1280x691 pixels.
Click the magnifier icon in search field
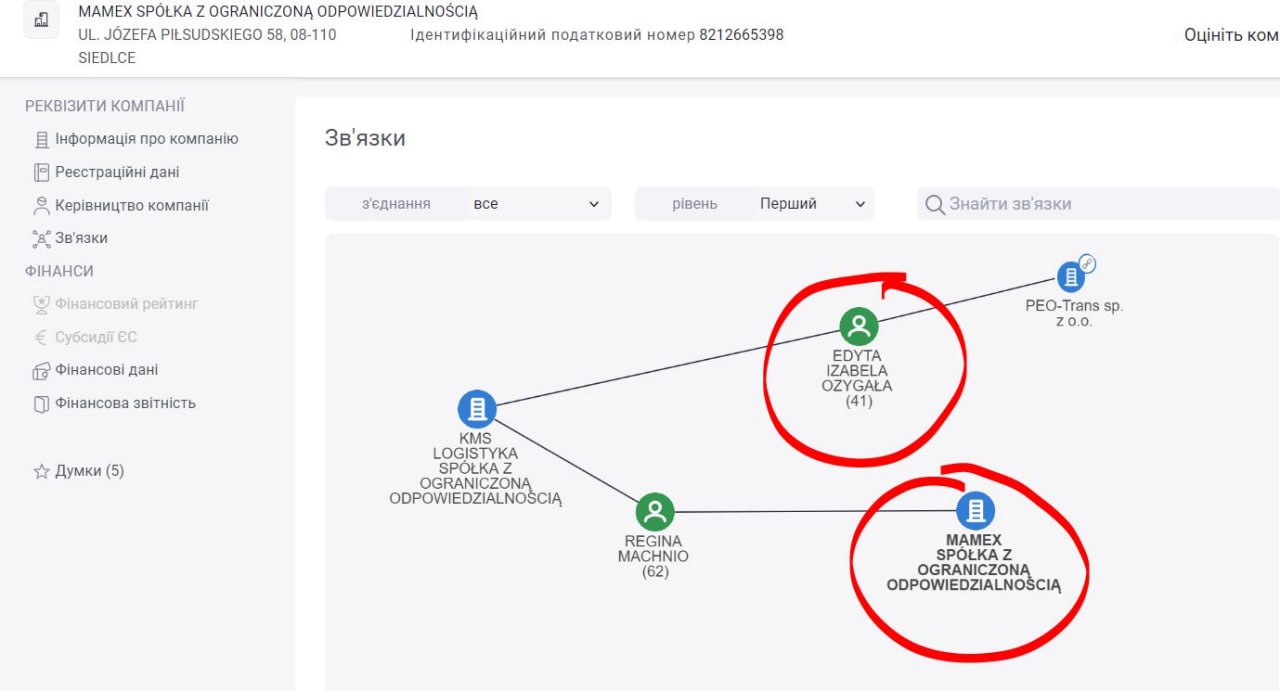(934, 204)
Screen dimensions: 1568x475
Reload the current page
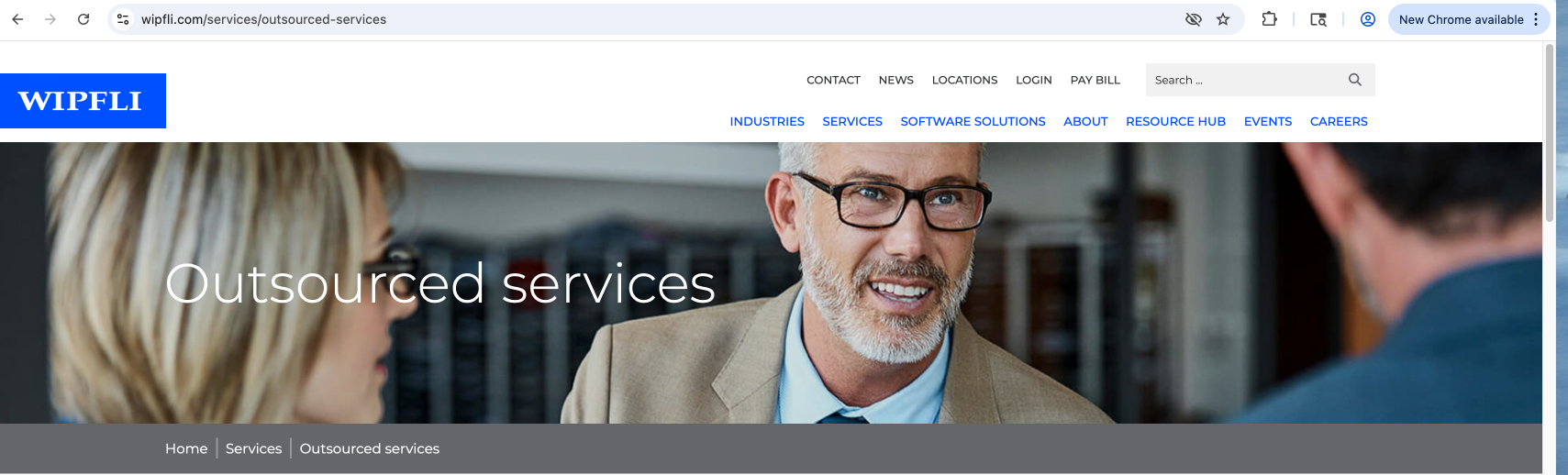[x=83, y=19]
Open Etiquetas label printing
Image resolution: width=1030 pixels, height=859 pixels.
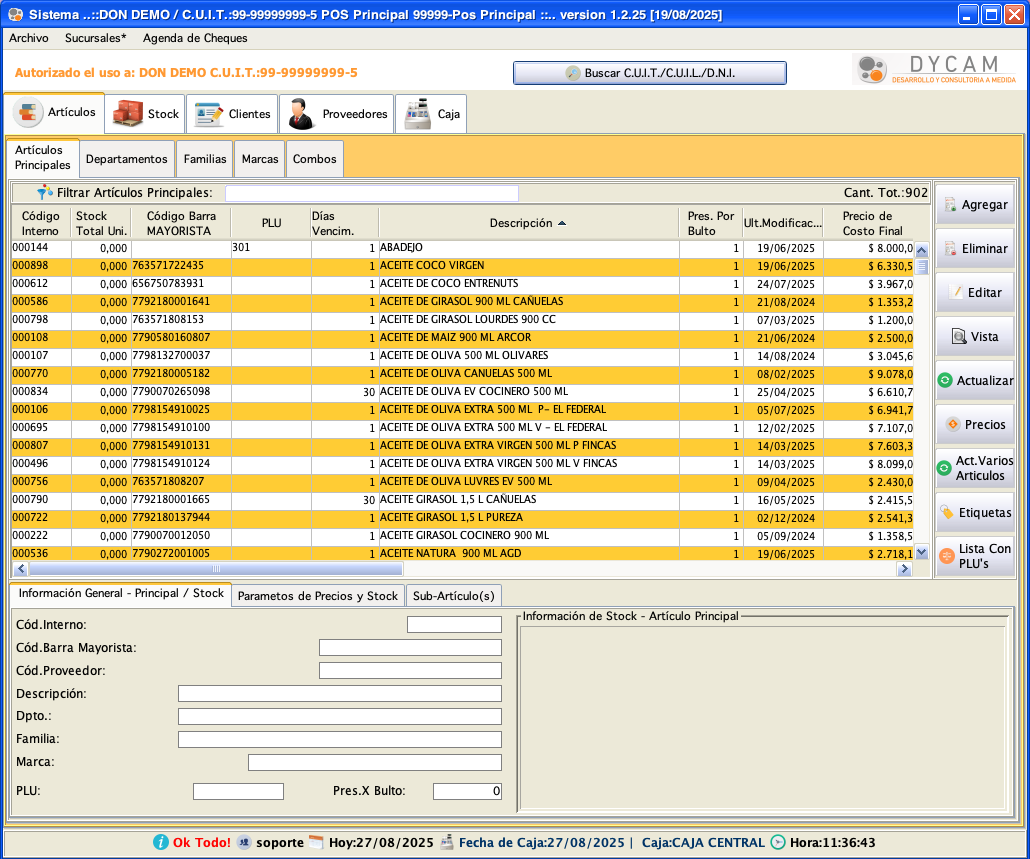975,513

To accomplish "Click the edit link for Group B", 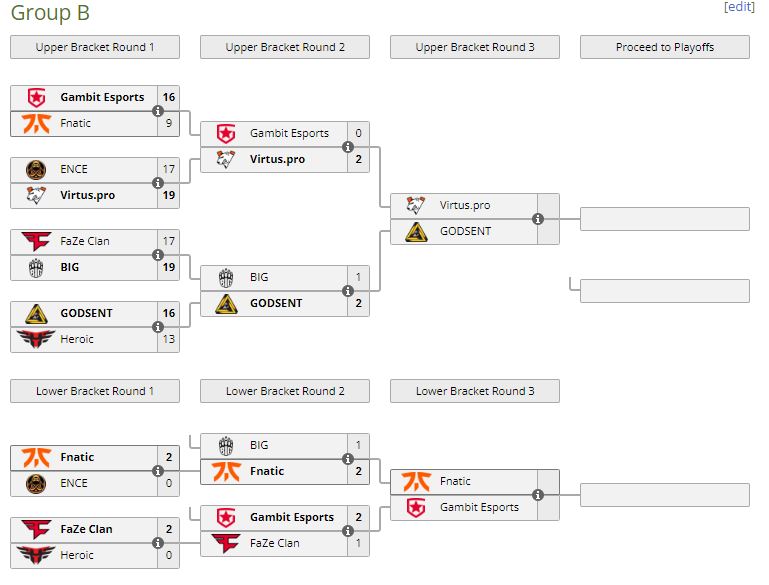I will pos(739,7).
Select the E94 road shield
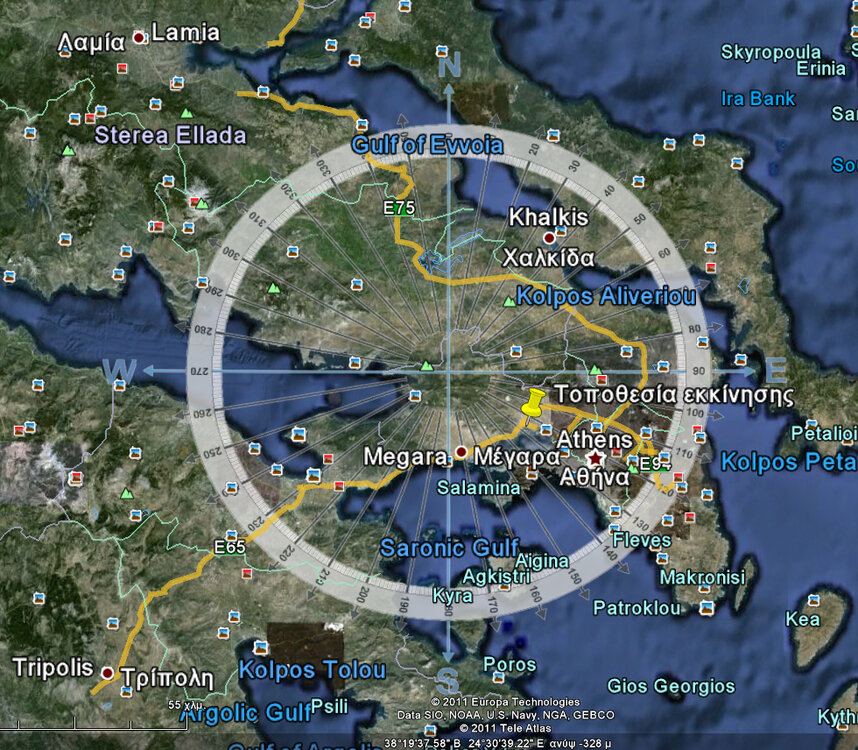This screenshot has width=858, height=750. click(x=653, y=463)
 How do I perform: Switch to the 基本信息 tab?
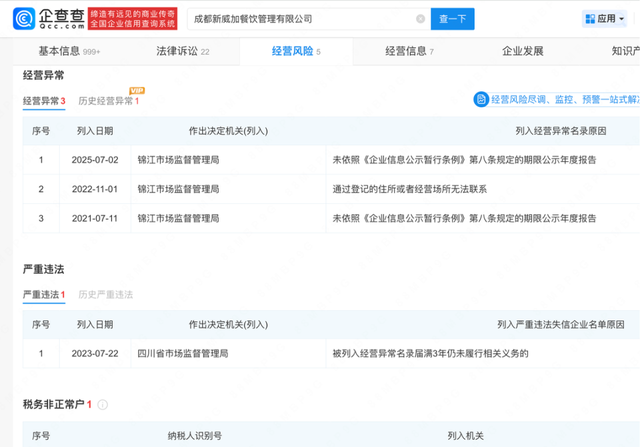pos(68,51)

================================

Your goal: From the line with "Select the E94 road shield" through the last line of the entries above, transcribe everything exactly, both ends included, but not the pictures.

Answer section:
Select the E94 road shield
This screenshot has width=858, height=750. click(x=653, y=463)
 How do I perform: Switch to the 基本信息 tab?
pos(68,51)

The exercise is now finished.